— START Selected passage —

Featuring more than 3,200 pieces of blown glass, Fireworks of Glass by Dale Chihuly can be viewed from all sides.

The magnitude of the Children’s Museum of Indianapolis is epitomized in a 43-foot sculpture by noted glass artist Dale Chihuly. It’s his largest permanent installation of blown glass, so magnificent that visitors are encouraged to view it from all angles, even through it, from below, like a kaleidoscope.

Founded in 1925, the downtown attraction pitches itself as the world’s largest museum for kids, with 481,000 square feet of space containing a dozen major galleries that range from dinosaurs to outer space. We didn’t measure it, but we can tell you the place is immense, and it’s certainly worth planning a visit to Indianapolis. It would be easy to spend all day and more here and still feel like you’ve missed something, as we did when we visited with Rosie and Max. We have to say it was the best children’s museum we’ve ever seen.

As you enter you can’t miss the huge model dinosaurs that greet your arrival. They foreshadow one of the museum’s signature exhibits – Dinosphere – where you’ll meet Bucky, said to be the sixth-most complete Tyrannosaurus Rex ever found, and Dracorex Hogwartsia, a recently discovered species that has a spiky skull and was named after the dragon in the Harry Potter series.

Here’s a sampling of what you can do at some of the museum’s inside exhibits:

Learn to sketch a Dracorex at one of the many interactive exhibits.

• See full-sized dinosaur skeletons, touch a T-rex, dig for bones and view one of the largest juvenile dinosaur fossil collections in the world at Dinosphere. In addition to Bucky and Dracorex, you’ll meet Leonardo, a mummified dinosaur found in Montana in 2002.

• Be moved by The Power of Children exhibit, a tribute to three young folks who’ve touched our hearts. Step into the bedroom of Ryan White, the brave young boy who died in 1990 after contracting AIDS through a blood transfusion. Pay tribute to Anne Frank, who told stories of the Holocaust through her diary, and Ruby Bridges, a first-grader who became one of the first black students to integrate into the white school system in New Orleans.

• Experience what it means to be an astronaut in Beyond Spaceship Earth. It’s an immersive exhibit that relates the story of NASA’s Project Mercury program, which propelled the first Americans into space.

• Take a ride for a dollar on the Broad Ripple Carousel, a 1917-vintage ride that was reclaimed from an old Indianapolis amusement park. The ride contains 42 original animals and a 1919 Wurlitzer band organ. Also on the museum’s fifth floor are games, puzzles, a tree house and a maze of mirrors.

— END Selected passage —
— START Data in this exercise —

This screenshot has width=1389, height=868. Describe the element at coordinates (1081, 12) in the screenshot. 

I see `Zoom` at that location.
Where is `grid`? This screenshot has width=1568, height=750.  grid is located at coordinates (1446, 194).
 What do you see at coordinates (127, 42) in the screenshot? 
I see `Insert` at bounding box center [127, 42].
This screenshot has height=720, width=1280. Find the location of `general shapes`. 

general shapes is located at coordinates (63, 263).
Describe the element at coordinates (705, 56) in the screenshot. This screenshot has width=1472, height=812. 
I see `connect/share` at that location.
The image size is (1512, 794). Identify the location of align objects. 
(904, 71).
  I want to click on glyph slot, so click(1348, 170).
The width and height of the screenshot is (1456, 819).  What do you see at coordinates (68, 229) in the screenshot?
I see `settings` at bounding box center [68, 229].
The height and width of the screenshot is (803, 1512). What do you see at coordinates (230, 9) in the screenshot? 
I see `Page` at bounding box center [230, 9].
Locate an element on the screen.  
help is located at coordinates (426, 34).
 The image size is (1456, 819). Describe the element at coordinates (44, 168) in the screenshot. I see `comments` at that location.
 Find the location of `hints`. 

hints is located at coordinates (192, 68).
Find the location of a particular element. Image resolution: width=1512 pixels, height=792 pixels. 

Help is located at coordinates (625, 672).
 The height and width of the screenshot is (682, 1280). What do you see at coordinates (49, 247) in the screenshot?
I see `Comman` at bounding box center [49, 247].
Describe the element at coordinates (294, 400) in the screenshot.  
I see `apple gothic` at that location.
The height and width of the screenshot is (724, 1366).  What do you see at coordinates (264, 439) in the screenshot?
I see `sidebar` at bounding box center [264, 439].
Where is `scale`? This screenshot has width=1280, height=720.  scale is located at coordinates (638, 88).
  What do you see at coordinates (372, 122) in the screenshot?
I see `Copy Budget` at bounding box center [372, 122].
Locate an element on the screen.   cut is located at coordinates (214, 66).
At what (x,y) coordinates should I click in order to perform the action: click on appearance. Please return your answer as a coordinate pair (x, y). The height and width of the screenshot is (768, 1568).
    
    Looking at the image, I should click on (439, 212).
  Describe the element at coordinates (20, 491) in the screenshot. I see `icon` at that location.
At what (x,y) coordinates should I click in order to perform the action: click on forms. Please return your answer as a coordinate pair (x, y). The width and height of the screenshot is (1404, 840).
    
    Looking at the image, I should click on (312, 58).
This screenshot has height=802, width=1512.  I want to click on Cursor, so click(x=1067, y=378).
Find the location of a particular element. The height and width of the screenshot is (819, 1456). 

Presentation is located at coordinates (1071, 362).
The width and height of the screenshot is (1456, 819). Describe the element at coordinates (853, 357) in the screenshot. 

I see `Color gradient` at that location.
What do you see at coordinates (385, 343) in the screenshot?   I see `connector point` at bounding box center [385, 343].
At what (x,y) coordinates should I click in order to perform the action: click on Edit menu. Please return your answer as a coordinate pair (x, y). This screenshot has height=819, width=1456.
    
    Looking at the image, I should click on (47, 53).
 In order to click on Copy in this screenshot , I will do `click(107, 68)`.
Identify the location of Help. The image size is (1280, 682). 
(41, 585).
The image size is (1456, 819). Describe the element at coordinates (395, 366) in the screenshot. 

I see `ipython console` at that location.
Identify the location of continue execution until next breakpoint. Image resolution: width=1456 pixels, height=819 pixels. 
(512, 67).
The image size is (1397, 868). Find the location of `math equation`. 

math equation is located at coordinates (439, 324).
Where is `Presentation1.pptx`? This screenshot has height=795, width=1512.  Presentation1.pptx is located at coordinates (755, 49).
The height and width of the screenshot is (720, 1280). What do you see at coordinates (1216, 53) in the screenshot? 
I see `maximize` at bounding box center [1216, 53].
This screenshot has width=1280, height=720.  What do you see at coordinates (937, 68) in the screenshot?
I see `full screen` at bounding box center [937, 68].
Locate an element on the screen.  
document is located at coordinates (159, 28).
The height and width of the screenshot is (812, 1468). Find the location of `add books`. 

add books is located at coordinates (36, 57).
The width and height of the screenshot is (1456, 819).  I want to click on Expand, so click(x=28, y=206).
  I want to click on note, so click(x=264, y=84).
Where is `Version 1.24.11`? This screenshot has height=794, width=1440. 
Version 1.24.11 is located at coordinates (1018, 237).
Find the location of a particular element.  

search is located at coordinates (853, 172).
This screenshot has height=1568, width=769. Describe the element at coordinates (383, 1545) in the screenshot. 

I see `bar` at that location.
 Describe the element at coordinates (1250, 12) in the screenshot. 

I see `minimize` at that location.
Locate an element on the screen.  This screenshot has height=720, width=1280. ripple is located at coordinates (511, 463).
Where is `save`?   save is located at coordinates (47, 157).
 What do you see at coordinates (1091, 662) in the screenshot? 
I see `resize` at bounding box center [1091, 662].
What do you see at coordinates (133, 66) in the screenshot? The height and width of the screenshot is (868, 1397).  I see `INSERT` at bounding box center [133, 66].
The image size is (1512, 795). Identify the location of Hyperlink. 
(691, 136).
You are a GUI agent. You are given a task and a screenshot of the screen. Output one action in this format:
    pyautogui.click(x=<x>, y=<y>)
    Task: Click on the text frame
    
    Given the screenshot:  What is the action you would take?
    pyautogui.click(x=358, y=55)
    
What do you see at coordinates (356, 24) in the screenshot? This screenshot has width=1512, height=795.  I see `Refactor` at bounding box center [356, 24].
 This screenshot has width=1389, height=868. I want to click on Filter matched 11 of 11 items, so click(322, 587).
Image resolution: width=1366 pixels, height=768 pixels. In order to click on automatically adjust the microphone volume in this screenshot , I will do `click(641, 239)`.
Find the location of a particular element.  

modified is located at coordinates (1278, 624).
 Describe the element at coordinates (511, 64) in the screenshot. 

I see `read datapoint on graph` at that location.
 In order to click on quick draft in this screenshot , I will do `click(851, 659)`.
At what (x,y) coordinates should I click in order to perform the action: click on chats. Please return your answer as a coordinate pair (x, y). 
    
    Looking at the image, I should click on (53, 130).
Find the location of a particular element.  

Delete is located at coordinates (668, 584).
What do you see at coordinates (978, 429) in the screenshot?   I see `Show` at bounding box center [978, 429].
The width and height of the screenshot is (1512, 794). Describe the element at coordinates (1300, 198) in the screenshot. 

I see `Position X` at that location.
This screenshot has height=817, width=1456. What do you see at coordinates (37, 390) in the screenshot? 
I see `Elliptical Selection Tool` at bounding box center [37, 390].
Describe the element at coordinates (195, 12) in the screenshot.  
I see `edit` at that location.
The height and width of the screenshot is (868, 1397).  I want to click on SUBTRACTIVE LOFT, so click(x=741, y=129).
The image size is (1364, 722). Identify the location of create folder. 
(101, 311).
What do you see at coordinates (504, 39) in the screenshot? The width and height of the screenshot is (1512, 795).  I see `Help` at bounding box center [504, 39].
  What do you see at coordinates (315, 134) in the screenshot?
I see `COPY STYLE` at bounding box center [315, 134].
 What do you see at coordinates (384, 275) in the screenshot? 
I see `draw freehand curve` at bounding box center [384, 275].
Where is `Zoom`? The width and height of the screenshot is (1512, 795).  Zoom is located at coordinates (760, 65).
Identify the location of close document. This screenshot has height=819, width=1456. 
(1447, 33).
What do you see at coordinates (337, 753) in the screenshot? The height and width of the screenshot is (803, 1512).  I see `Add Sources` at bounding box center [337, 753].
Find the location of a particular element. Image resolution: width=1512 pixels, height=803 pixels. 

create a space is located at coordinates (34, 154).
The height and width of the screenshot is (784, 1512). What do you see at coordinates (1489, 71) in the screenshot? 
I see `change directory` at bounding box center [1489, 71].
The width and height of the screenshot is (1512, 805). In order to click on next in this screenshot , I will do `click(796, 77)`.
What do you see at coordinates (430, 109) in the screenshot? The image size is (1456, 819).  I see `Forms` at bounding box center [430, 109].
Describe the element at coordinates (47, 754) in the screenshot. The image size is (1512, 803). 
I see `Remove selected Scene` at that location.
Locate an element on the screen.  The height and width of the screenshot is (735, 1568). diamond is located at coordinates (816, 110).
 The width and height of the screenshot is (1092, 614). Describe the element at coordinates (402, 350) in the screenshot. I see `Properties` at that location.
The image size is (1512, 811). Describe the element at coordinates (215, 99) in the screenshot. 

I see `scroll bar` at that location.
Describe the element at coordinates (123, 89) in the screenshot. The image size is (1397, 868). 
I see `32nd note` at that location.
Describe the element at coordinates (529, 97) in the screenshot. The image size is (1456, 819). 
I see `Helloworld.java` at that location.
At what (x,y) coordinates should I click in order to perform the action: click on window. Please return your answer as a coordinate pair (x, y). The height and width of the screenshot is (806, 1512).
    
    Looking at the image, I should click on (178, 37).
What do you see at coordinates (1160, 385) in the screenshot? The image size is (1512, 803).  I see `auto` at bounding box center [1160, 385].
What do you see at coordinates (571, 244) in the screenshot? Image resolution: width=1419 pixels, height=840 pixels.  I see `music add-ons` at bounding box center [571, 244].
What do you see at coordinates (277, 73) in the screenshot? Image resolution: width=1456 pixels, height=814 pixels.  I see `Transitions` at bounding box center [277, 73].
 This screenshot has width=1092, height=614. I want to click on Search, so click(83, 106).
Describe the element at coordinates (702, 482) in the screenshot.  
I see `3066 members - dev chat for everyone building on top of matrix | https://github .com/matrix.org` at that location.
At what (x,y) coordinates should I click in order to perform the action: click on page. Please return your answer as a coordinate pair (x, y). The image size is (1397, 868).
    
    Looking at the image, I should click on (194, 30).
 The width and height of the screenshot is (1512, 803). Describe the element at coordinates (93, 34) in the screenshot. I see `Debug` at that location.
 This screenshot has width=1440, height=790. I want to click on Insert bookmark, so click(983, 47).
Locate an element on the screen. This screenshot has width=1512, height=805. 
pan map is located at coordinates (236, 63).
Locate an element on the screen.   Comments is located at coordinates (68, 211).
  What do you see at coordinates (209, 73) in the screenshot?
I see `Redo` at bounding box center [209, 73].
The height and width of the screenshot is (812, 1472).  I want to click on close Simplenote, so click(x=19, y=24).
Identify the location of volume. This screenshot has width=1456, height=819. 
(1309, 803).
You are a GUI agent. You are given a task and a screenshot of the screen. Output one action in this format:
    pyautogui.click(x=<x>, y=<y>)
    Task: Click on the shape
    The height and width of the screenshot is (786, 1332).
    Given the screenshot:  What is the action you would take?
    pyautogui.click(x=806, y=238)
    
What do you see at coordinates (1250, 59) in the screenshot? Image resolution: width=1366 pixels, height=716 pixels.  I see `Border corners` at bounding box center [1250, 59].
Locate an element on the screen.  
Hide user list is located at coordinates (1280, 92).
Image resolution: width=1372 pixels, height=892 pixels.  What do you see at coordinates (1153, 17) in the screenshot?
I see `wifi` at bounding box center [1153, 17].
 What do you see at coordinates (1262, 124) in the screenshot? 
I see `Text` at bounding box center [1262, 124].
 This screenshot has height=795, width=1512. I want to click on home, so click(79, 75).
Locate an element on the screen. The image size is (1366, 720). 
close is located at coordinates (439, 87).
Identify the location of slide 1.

— END Data in this exercise —

Tasks to perform
(a) Convert everything in the records from the very first line down to the line containing "center [230, 9].", including that line, into a numbered list with blank lines left out.
(b) Carry on the piece about the Children's Museum of Indianapolis from its last sentence.
The records have no connection to the piece on the Children's Museum of Indianapolis and are separate material.

Results of the exercise
(a)
1. This screenshot has width=1389, height=868. Describe the element at coordinates (1081, 12) in the screenshot. 
2. I see `Zoom` at that location.
3. Where is `grid`? This screenshot has width=1568, height=750.  grid is located at coordinates (1446, 194).
4.  What do you see at coordinates (127, 42) in the screenshot? 
5. I see `Insert` at bounding box center [127, 42].
6. This screenshot has height=720, width=1280. Find the location of `general shapes`. 
7. general shapes is located at coordinates (63, 263).
8. Describe the element at coordinates (705, 56) in the screenshot. This screenshot has width=1472, height=812. 
9. I see `connect/share` at that location.
10. The image size is (1512, 794). Identify the location of align objects. 
11. (904, 71).
12.   I want to click on glyph slot, so click(1348, 170).
13. The width and height of the screenshot is (1456, 819).  What do you see at coordinates (68, 229) in the screenshot?
14. I see `settings` at bounding box center [68, 229].
15. The height and width of the screenshot is (803, 1512). What do you see at coordinates (230, 9) in the screenshot? 
16. I see `Page` at bounding box center [230, 9].

(b)
One of the attractions that separates the Indy museum from other children’s museums we’ve visited is the indoor/outdoor attraction known as Sports Legends Experience. It’s a ginormous play space for children and adults that combines physical fitness with an appreciation of sports history. In the 15 exhibits you can participate in many popular sports.

Here’s a sampling of what you can do outside through early November:

Swing for the fences at Wiese Field within the Sports Legends Experience.

• Climb the 25-foot Tree of Sports sculpture (or take the elevator), and chat with someone on the ground using talk tubes. See a panoramic view of the sports fields, then zoom down one of three slides to get back to ground level.

• Swing for the fences at Wiese Field, a miniature ballpark with modified equipment the museum provides. Anybody can go up to bat. Just enter the dugout and get ready to hit one deep. You can run the bases, throw to a pitching tutor and pose for a photo after you’re done.

• Pedal around a miniature race track, and speed along a short drag road at the Indianapolis Motor Speedway Pedal Car Racetrack Experience and Church Brothers Collision Repair Drag Strip, which pays homage to Indiana’s strong history of auto racing.

• Throw a football around at the Indianapolis Colts Gridiron Experience. We thought it was really fun for two more reasons: You can try to split the uprights at a field goal kicking game – there are distances for both the young ones and adults. And you can try to hit a receiver in stride around permanent cutouts; or try “laying out” for a pass as you dive into a cushioned pile.

• Sample other live-action sports, including soccer, tennis, golf, hockey and track-and-field.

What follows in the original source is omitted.